* [Task brief]: Nothing but the records, repeated word for word and free of pictures, belongs in the answer.
--- Material shown Enclosed Below ---
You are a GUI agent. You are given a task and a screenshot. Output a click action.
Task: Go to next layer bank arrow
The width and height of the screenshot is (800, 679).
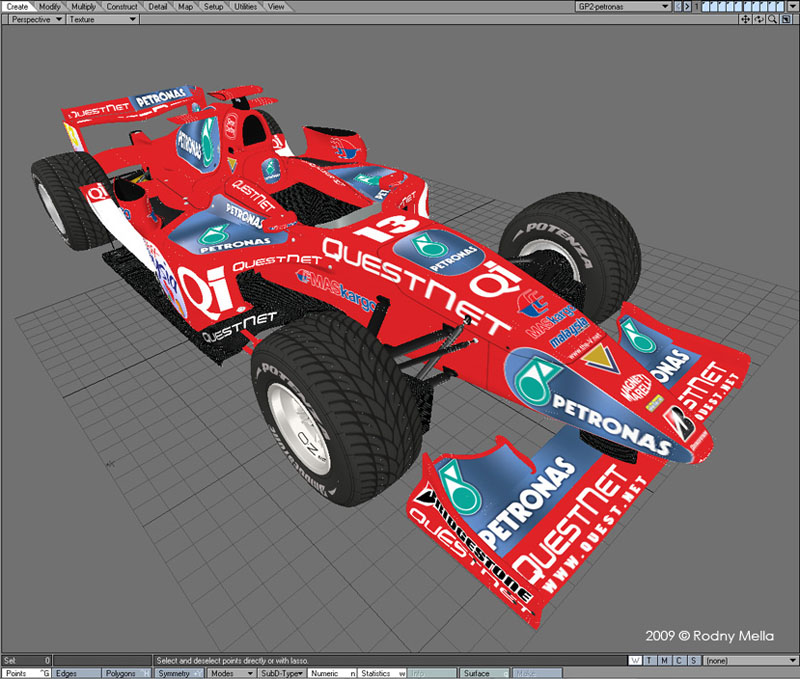pyautogui.click(x=686, y=6)
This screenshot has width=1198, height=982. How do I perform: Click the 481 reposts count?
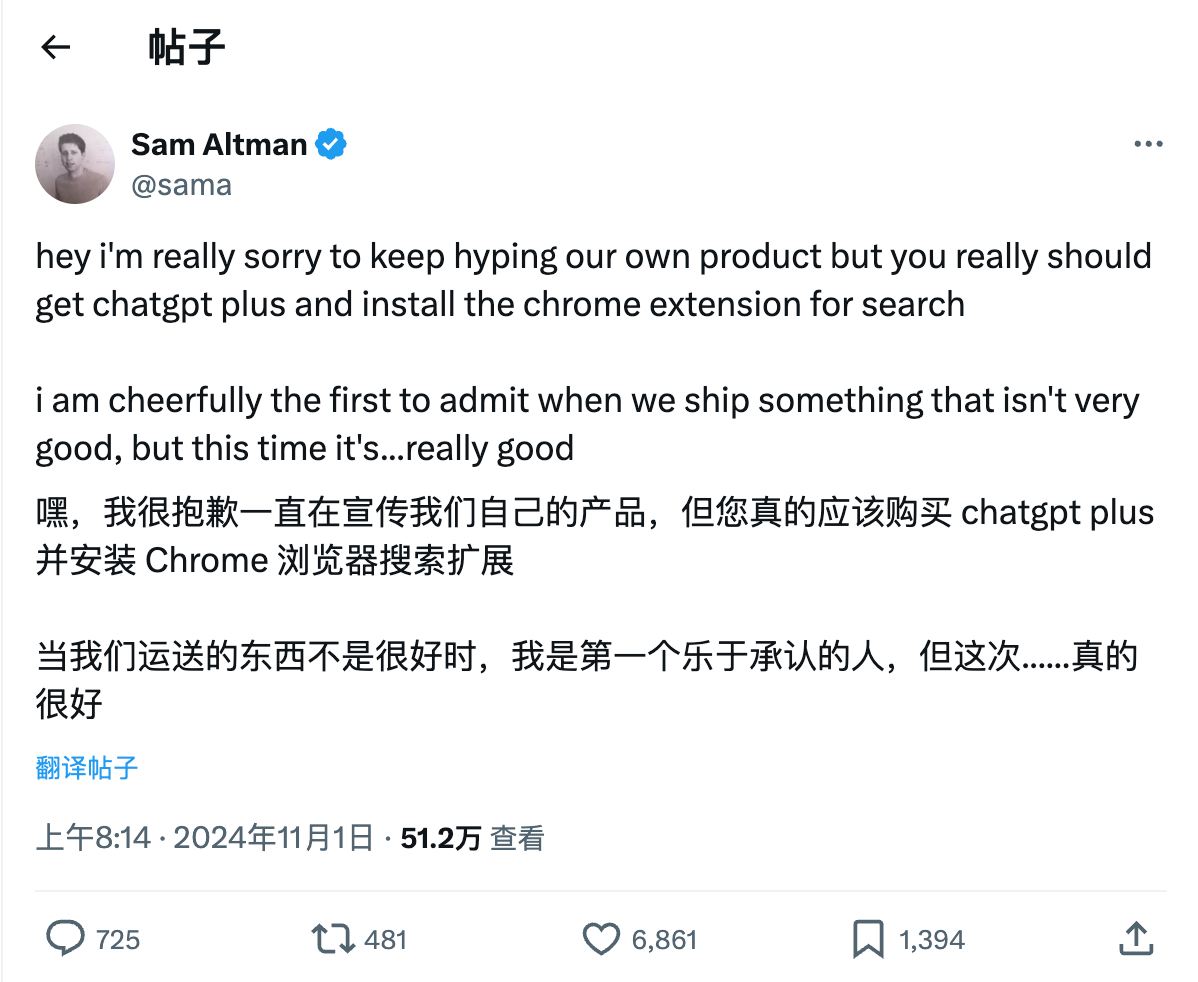click(x=386, y=940)
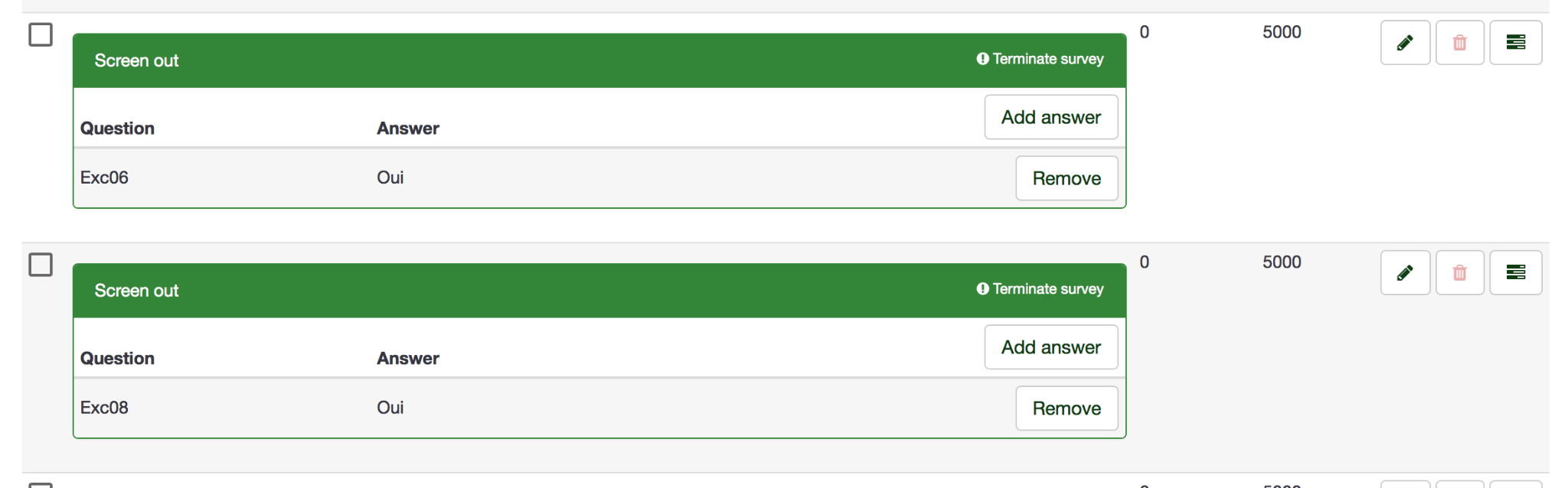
--- End of Enclosed Material shown ---
* [Finished exercise]:
You are a GUI agent. You are given a task and a screenshot. Output a click action.
Task: Go to next layer bank arrow
The width and height of the screenshot is (800, 679).
pyautogui.click(x=686, y=6)
This screenshot has width=1198, height=982. How do I perform: Click the 481 reposts count?
click(x=386, y=940)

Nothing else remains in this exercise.